The two Navy dolphins, who had cameras attached to their sides, were the first to be observed hunting and capturing prey in a natural environment using both sound and video. This footage allowed scientists to compare the sounds made by the dolphins to the behaviors they were exhibiting.

According to a study published in the journal PLOS One, dolphins that were searching for their prey made different sounds when they approached and when they captured their soon-to-become meal. They constantly kept their eyes on the prey.

One of them was also observed consuming eight yellow-bellied sea snakes, which are a poisonous species that had never been observed being preyed upon by dolphins. It did not become ill.

Dolphins vocalize for a variety of reasons, often for echolocation when hunting prey. The click rate of these vocalizations is thought to increase when approaching an object of interest. They communicate with one another using their vocalizations, and even have signature whistles within their social group, almost akin to a name.

“The camera placements that we used could be employed with small cameras and suction cup tags to observe feeding in wild dolphins. This would give a better understanding of feeding and nutrition in threatened populations,” wrote the paper’s authors.
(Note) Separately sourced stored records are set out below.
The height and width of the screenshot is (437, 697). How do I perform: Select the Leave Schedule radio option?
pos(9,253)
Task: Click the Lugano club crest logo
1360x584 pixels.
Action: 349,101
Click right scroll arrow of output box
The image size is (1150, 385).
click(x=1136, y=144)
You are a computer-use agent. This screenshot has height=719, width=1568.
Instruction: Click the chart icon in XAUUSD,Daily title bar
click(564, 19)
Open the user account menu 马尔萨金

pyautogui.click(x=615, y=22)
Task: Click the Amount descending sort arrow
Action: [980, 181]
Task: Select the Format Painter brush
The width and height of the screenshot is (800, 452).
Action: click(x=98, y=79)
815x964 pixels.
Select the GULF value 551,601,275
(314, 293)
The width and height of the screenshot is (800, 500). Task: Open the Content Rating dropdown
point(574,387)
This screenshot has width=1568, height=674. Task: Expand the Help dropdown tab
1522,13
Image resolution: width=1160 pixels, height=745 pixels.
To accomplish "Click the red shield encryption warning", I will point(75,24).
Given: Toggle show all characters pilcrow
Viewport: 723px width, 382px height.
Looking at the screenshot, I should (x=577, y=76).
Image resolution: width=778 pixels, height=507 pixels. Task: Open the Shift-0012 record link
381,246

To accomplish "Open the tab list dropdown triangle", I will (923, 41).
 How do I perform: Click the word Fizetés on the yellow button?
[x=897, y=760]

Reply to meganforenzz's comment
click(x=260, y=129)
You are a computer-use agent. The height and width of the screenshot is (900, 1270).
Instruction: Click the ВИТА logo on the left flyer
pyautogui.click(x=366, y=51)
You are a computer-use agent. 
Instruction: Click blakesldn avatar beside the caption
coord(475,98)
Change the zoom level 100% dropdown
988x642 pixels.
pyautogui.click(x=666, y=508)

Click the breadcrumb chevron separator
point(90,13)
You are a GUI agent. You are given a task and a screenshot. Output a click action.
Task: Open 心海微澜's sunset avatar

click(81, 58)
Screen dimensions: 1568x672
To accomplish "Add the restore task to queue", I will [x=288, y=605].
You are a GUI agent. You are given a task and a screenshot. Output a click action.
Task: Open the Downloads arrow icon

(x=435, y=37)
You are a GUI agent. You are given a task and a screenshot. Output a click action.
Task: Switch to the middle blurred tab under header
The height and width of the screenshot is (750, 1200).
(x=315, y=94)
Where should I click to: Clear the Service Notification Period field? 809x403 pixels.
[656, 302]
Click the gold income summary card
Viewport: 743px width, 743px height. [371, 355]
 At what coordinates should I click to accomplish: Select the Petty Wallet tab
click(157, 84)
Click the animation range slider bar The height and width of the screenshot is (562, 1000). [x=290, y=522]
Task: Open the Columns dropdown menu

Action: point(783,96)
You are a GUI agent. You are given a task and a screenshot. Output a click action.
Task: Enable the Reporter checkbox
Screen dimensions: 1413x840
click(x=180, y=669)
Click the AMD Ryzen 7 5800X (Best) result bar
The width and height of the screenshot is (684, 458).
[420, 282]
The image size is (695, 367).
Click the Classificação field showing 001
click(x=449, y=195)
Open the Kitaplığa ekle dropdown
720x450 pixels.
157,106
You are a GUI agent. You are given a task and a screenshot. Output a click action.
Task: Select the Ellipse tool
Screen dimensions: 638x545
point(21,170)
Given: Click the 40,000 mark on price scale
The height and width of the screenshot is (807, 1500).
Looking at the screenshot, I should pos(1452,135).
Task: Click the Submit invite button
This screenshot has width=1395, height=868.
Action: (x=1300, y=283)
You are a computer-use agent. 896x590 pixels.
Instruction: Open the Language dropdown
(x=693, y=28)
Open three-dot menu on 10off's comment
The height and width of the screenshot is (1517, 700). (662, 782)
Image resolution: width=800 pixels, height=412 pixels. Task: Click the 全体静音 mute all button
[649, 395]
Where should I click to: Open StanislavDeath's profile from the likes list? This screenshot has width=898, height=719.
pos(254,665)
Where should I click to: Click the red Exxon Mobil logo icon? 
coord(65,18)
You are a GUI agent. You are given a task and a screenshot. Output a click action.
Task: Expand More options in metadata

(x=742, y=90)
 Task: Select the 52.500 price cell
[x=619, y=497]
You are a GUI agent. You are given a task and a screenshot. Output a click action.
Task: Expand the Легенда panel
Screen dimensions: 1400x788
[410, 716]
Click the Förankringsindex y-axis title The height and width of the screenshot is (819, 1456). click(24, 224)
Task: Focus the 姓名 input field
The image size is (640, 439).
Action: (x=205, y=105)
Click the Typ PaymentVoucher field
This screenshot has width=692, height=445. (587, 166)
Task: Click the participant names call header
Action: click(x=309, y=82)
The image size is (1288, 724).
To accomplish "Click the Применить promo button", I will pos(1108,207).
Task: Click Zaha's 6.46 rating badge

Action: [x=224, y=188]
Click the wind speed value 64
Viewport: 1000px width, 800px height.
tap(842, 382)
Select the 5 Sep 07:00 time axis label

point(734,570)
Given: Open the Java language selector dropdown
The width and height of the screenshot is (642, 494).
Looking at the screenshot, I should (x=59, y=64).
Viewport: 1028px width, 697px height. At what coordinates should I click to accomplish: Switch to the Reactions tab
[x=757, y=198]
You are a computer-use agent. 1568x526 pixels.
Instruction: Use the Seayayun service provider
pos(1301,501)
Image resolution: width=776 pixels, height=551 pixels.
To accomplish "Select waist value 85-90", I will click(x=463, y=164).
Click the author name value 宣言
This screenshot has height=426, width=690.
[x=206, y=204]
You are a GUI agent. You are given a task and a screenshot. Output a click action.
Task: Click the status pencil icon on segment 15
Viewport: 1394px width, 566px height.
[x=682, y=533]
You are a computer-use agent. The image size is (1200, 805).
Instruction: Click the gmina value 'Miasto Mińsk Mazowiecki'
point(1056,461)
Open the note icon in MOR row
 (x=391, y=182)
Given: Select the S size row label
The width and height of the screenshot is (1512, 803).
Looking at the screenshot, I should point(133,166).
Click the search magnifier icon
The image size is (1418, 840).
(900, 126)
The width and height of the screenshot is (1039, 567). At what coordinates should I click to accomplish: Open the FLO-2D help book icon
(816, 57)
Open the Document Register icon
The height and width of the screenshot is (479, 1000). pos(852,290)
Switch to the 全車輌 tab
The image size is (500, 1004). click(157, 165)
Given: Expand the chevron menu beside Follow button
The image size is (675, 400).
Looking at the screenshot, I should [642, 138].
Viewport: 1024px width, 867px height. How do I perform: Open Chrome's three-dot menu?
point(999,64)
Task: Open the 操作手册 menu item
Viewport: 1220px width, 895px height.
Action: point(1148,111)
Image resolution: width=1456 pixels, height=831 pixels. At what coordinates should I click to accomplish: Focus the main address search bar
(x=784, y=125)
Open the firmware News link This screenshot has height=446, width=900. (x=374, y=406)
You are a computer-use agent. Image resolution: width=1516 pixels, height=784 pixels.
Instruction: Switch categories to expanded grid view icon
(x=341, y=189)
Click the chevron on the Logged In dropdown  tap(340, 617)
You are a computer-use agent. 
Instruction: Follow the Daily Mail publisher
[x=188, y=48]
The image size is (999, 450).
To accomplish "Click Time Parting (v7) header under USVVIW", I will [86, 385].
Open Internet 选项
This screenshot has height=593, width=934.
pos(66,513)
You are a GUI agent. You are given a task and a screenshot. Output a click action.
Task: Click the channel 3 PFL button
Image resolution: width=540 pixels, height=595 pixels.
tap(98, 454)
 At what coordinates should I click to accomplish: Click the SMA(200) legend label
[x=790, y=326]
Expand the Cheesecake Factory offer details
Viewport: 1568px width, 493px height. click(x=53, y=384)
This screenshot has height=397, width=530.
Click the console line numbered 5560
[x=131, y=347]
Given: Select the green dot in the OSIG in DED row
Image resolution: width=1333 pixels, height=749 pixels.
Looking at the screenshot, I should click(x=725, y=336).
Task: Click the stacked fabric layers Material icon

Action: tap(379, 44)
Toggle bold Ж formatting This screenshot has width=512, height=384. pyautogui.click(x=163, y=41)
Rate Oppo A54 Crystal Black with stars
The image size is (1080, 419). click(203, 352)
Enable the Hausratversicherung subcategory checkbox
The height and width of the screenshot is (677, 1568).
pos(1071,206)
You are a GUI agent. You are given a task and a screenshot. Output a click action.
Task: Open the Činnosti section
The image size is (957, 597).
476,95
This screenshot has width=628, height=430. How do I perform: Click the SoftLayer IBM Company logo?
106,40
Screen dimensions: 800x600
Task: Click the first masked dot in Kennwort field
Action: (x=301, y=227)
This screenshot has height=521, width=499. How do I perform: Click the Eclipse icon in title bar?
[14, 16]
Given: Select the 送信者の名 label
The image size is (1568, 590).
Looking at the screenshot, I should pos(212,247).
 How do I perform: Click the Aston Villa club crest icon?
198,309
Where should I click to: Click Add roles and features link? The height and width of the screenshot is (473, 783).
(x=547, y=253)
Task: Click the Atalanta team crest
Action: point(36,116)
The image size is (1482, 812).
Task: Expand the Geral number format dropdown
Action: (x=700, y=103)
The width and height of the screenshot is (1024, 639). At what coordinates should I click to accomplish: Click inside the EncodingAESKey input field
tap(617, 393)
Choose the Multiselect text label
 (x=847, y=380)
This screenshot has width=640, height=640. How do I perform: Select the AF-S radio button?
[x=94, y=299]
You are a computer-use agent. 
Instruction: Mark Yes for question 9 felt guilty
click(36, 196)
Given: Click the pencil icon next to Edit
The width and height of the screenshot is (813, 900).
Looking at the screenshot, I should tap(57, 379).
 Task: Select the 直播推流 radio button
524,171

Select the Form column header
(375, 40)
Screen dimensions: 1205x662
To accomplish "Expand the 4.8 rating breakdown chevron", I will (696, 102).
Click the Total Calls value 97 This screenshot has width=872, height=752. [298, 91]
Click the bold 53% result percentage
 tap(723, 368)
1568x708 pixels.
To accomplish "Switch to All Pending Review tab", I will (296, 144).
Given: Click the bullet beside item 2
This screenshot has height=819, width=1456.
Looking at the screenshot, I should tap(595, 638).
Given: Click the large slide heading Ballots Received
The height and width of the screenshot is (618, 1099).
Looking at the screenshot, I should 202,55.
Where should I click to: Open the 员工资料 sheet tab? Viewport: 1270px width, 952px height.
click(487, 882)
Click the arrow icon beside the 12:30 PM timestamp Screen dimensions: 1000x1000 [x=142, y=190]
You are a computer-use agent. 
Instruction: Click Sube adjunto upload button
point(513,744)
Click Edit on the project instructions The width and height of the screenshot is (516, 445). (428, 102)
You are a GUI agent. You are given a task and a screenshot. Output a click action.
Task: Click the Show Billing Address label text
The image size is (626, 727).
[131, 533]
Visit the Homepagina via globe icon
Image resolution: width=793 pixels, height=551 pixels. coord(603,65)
While hunting prey, the dolphins were observed to click at intervals of 20 to 50 milliseconds. These were shortened into a terminal buzz (a series of fast successive clicks, sounding like a high-pitch buzz) and then a squeal as the dolphin approached a potential catch. As the dolphin captured and ate the prey, these squeals continued, varying in duration, peak frequency and amplitude.

The terminal buzz and squeal continued even if the fish escaped and the dolphin gave chase. If a dolphin’s eye was visible in the video, the researchers found that it was always rotated toward the fish.

“Simultaneous sound and video of all prey capture events and some fish that escaped capture revealed that echolocation was used to find prey at a distance and up-close vision revealed by eye tracking was also used,” wrote the authors in the study.

The San Diego Bay dolphins were observed in multiple sessions of around 50 minutes, and found that while the dolphins fed on prey—both at the surface of the water and near the seabed—they captured and ate more from the bottom: one dolphin caught 64 fish from near the seabed and five near the surface, while the other caught 36 at the bottom and four at the surface.

The cameras captured two different methods of prey capture utilized by the dolphins. The dolphins could be seen opening their mouths and exposing their teeth in preparation for suction feeding, where they sucked a prey into their mouths, as well as ram feeding, where the dolphin overtakes the prey and shuts its mouth around it.

Brittany Jones, a scientist at the National Marine Mammal Foundation told The Guardian: “These findings are an incredible addition to the literature providing detailed analyses during prey capture in the open ocean, which would be very difficult to achieve with wild dolphins.”

Newsweek has contacted the authors of the paper.